More than two months after requesting additional information on HealthTrust-The Hospital Co.'s purchase of Holy Cross Health Services of Utah, the Federal Trade Commission has yet to approve the deal.
Last October, HealthTrust signed a letter of intent to buy Salt Lake City-based HCHSU from its parent, South Bend, Ind.-based Holy Cross Health System Corp., for an undisclosed amount (Oct. 11, 1993, p. 20). HCHSU operates three hospitals in northern Utah's Wasatch Front, a 1,050-square-mile urban market with 23 acute-care hospitals and 1.2 million residents, roughly 82% of the state's population.

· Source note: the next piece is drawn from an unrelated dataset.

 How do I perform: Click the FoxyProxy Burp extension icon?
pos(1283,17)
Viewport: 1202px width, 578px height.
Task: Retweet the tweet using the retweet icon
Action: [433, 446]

The hospitals involved in the deal are 200-bed Holy Cross Hospital in Salt Lake City, 39-bed Holy Cross Jordan Valley Hospital in West Jordan and 239-bed St. Benedict's Hospital in Ogden.
HealthTrust and Holy Cross filed pre-merger notification documents with the FTC on Nov. 10, said Holy Cross spokeswoman Amy Smessaert. The agency contacted both institutions one month later seeking additional information on the acquisition, she said.
A second request typically signals an intense review of a proposed business deal for possible anti-competitive effects.
"We're currently complying with the (FTC's request), and we're hopeful we'll have a successful outcome," she said.
A HealthTrust spokeswoman also confirmed the FTC's request and said both corporations are still in the process of gathering additional information.
Both HealthTrust and Holy Cross officials were confident the deal would be completed. However, they couldn't predict when that will occur.
An FTC spokeswoman declined comment.
If completed, Nashville, Tenn.-based HealthTrust would own seven of the region's acute-care hospitals, or about 30% of the Wasatch Front hospital market.